There are a few problems here. First up:
char CeaserCrypt(char str[256],int key)
As others have pointed out, your return type is incorrect. You cannot return in a single character an entire array. You could return char* but this returns a pointer to an array which will be allocated locally on the stack, and so be invalid once the stack frame is removed (after the function, basically). In English, you'll be accessing that memory address but who knows what's going to be there...
As your friend suggested, a better signature would be:
void CeaserCrypt(char* encrypted, const char str*, const size_t length ,int key)
I've added a few things - a size_t length so you can process any length string. This way, the size of str can be defined as needed. Just make sure char* encrypted is of the same size.
Then you can do:
for(int i = 0; i < length; i++)
{
// ...
For this to work your caller is going to need to have allocated appropriately-sized buffers of the same length, whose length you must pass in in the length parameter. Look up malloc for C. If C++, use a std::string.
If you need C compatibility make encrypted string function argument.
If not, than use C++ std::string instead C style string.

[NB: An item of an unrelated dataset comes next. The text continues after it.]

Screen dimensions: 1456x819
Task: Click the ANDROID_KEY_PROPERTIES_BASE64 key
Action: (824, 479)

And also In your code encrypted string isn't ending with '\0'
The problem with the original code is that you are trying to return a char* pointer (to which your local array decayed) from a function that is prototyped as one returning a char. A function cannot return arrays in C, nor in C++.

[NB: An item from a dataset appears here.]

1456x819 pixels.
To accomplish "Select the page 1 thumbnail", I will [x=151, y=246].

Your friend probably suggested that you change the function in such a way, that the caller is responsible for allocation the required buffer.
Do note, that the following prototypes are completely equal. You can't pass an array as a parameter to normal function.

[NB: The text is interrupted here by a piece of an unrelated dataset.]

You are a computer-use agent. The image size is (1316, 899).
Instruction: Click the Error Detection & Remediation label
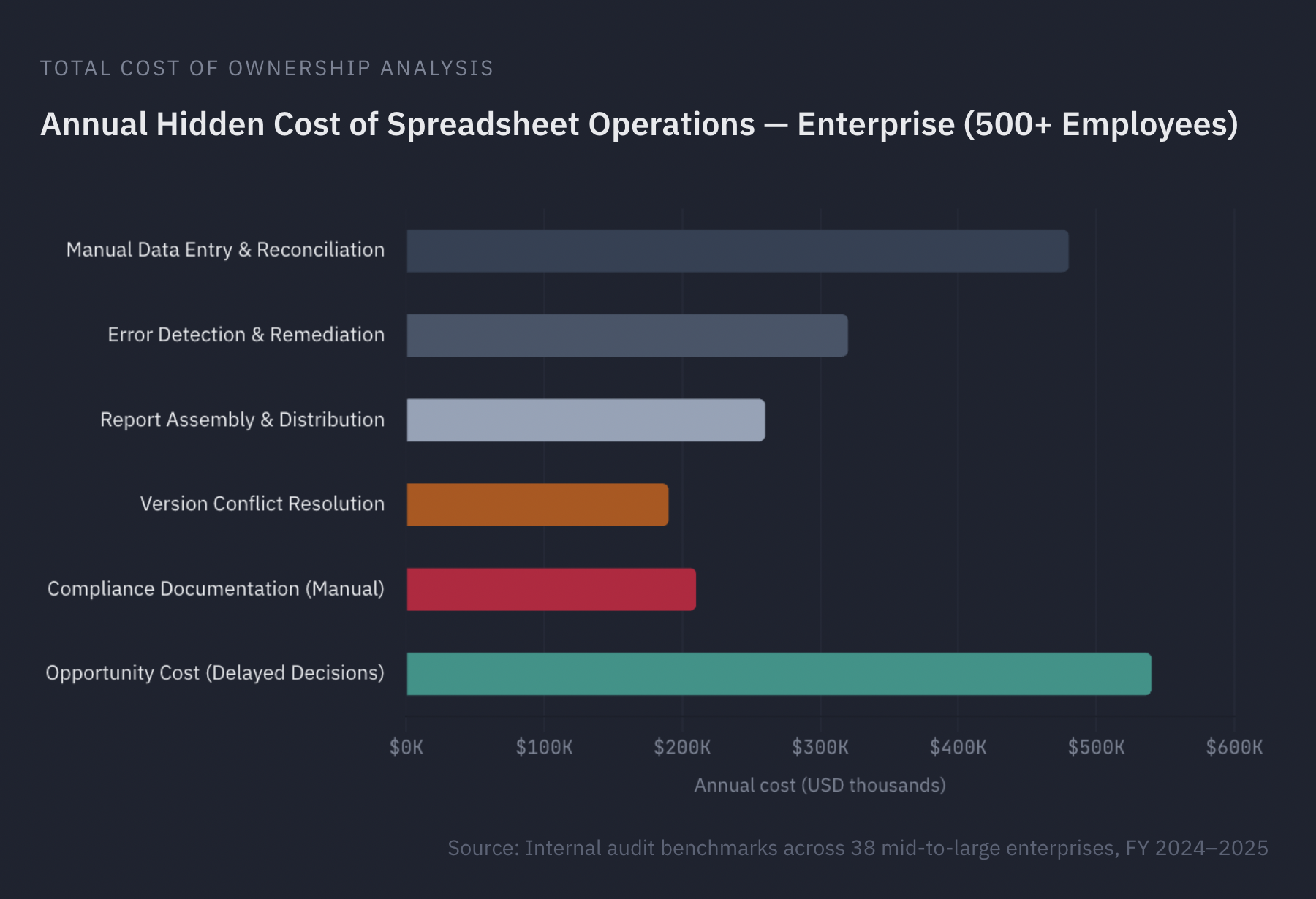tap(245, 334)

int func(char array[256]);
int func(char* array);
OTOH, you should (if you can!) decide the language which you use. Better version of the original (in C++).
std::vector<unsigned char> CeaserCrypt(const std::string& str, const int key)
{
std::vector<unsigned char> encrypted(str.begin(), str.end());
for (std::vector<unsigned char>::iterator iter = vec.begin();
iter != vec.end(); ++iter) {
*iter += key;
}
return vec;
}
Do note that overflowing a signed integer causes undefined behavior.
VS2010 is "yelling" at you because you are trying to return a value that is allocated on the stack, and is no longer valid once your function call returns.
You have two choices: 1) Allocate memory on the heap inside your function, or 2) use memory provided to you by the caller. Number 2 is what your friend in suggesting and is a very good way to do things.
For 1, you need to call malloc() or new depending on whether you are working in C or C++. In C, I'd have the following:
char* encrypted = malloc(256 * sizeof(char));
For C++, if you don't want to use a string, try
char* encrypted = new char[256];
Edit: facepalm Sorry about the C noise, I should have looked at the question more closely and realized you are working in C++.
You can just do your Ceaser cipher in place, no need to pass arrays in and out.
char * CeaserCrypt(char str[256], int key)
{
for(unsigned i = 0; i < strlen(str); i++)
{
str[i] += key;
}
return str;
}
As a further simplification, skip the return value.
void CeaserCrypt(char str[256], int key)
{
for(unsigned i = 0; i < strlen(str); i++)
{
str[i] += key;
}
}
well what you're returning isn't a char, but a char array. Try changing the return type to char*(char* and a char array are ostensibly the same thing for the compiler)
char* CeaserCrypt(char str[256],int key)
EDIT: as said in other posts, the encrypted array will probably not be valid after the function call. you could always do a new[] declaration for encrypted, remembering to delete[] it later on.